Tokyo Gas Co. has developed the nation's first...
Tokyo Gas Co. has developed the nation's first automatic, remote-controlled system to cut gas supply and prevent gas leaks in the event of an earthquake, company sources said Wednesday.
The system, which will go into partial use in July, is designed to shut off the valves of home gas-pressure regulators when the new Tokyo Gas earthquake sensor detects a quake with an intensity of five or more on the Japanese seismic scale.
Telephone lines can also be used to shut off a valve installed for a residential block if the automatic system does not work during a large-scale earthquake.
The new system requires one hour to halt gas supply, a drastic improvement on the time required under the conventional disaster prevention system.
Gas leaks in the 1995 Great Hanshin Earthquake occurred at about 26,000 locations. It took 15 hours to halt gas supply leaking from low-pressure gas pipes installed in homes.
Tokyo Gas invested 2.5 billion yen to design the new system as well as an advanced earthquake sensor to automatically halt gas-pressure regulators installed for each group of homes ranging from several dozen to 2,000.
The system has been installed in about 1,300 locations in Tokyo and eight neighboring prefectures. The system will be installed in 3,700 gas-pressure regulators by 2007.
Tokyo Gas employees will be on alert in six locations, including Tokyo and Kanagawa Prefecture, to shut the valves in all areas by sending signals via telephone lines should the automatic system fail to operate.
Before this system was developed, Tokyo Gas had earthquake sensors installed in 332 gas-pressure regulators in its entire service area. Since it did not have a remote-control shutdown system, the company had to send workers to manually close off valves in case of emergencies. This process required at least dozens of hours.
Out of a total of about 47,000 kilometers of gas pipeline owned by Tokyo Gas, about 40,000 kilometers, or 85 percent, are low-pressure pipelines supplying gas to homes, or to about 8.8 million people. Others are high- and medium-pressure pipelines supplying gas to power plants, factories and hospitals.

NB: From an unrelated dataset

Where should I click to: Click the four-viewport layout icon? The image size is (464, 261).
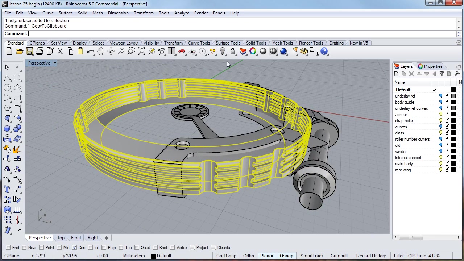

Tokyo Gas supplies gas to high-, medium-, and low-pressure pipelines in that order. In emergencies, the entire supply can be cut off by closing the high-pressure pipeline, which also halts the supply to power plants and medical facilities.
The company says the new system can shut off gas supply to homes without cutting the supply to such institutions.
"The system is a dramatic improvement to our disaster simulation and secondary disaster prevention system. This is the best emergency system for earthquakes in the world. We hope to further improve the system by cooperating with the government and the private sector," Yoshihisa Shimizu, deputy general manager in charge of the Tokyo Gas disaster prevention team, said.